**Data section:**

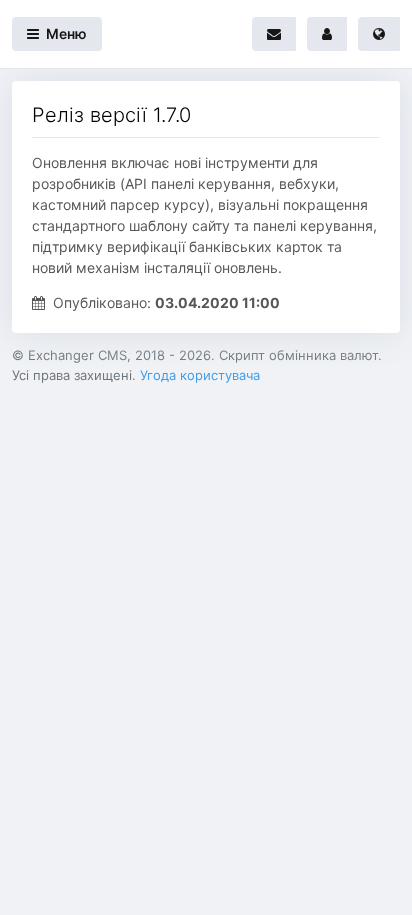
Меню (65, 33)
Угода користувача (200, 375)
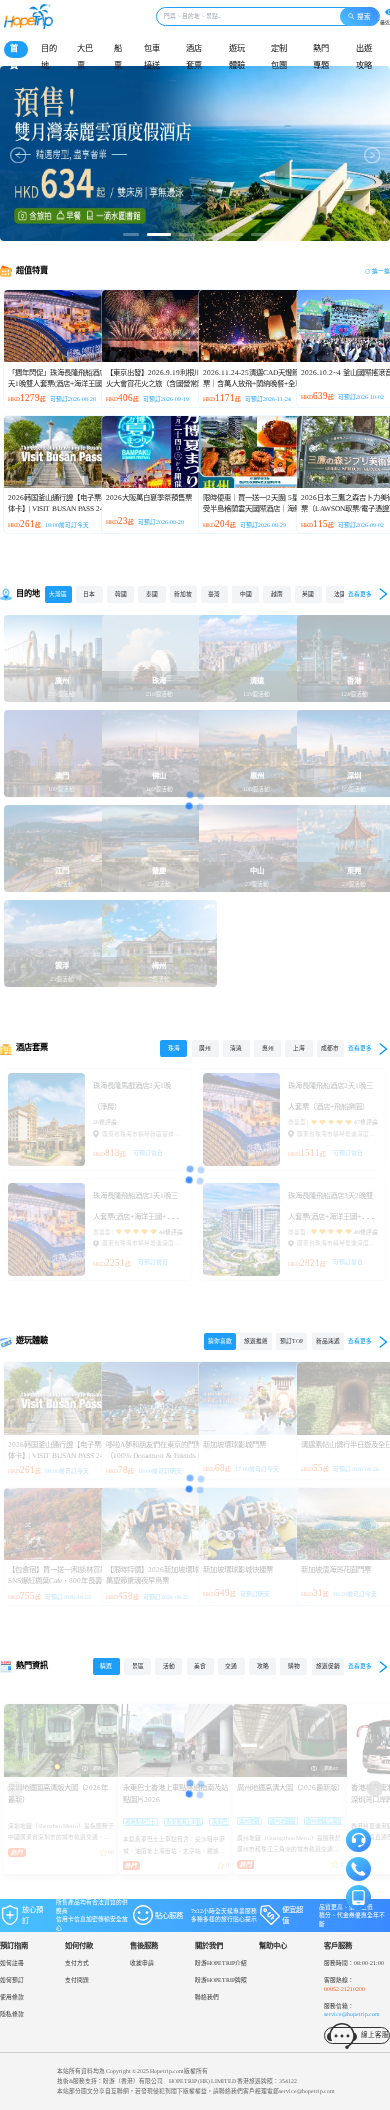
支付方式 (77, 1963)
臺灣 (214, 594)
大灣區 (58, 594)
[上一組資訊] (15, 1789)
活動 (169, 1666)
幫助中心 (273, 1945)
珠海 (174, 1048)
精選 (106, 1666)
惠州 (268, 1048)
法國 (340, 594)
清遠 (236, 1048)
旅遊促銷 (328, 1666)
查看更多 (360, 594)
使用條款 (12, 1997)
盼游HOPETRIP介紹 (221, 1963)
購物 (294, 1666)
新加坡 (183, 594)
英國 (308, 594)
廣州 (205, 1048)
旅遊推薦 (256, 1341)
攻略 (263, 1666)
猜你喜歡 (220, 1341)
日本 (89, 594)
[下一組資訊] (375, 1789)
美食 (200, 1666)
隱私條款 (12, 2014)
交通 (231, 1666)
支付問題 (77, 1980)
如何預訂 (12, 1980)
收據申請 (142, 1963)
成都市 (330, 1048)
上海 (299, 1048)
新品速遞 (328, 1341)
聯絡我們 (207, 1997)
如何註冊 (12, 1963)
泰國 (152, 594)
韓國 (121, 594)
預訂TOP (291, 1341)
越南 (277, 594)
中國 (246, 594)
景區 (138, 1666)
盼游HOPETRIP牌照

**What to do:** Write out the lines of the listing from the one with "[上一組資訊] (15, 1789)" to the very end, inclusive, exactly as they appear and with nothing added.

**Answer for the task:**
[上一組資訊] (15, 1789)
活動 (169, 1666)
幫助中心 (273, 1945)
珠海 (174, 1048)
精選 (106, 1666)
惠州 (268, 1048)
法國 (340, 594)
清遠 (236, 1048)
旅遊促銷 (328, 1666)
查看更多 (360, 594)
使用條款 (12, 1997)
盼游HOPETRIP介紹 (221, 1963)
購物 (294, 1666)
新加坡 (183, 594)
英國 (308, 594)
廣州 (205, 1048)
旅遊推薦 (256, 1341)
攻略 (263, 1666)
猜你喜歡 (220, 1341)
日本 (89, 594)
[下一組資訊] (375, 1789)
美食 (200, 1666)
隱私條款 (12, 2014)
交通 (231, 1666)
支付問題 (77, 1980)
如何預訂 (12, 1980)
收據申請 (142, 1963)
成都市 (330, 1048)
上海 (299, 1048)
新品速遞 (328, 1341)
聯絡我們 (207, 1997)
如何註冊 (12, 1963)
泰國 (152, 594)
韓國 (121, 594)
預訂TOP (291, 1341)
越南 (277, 594)
中國 (246, 594)
景區 (138, 1666)
盼游HOPETRIP牌照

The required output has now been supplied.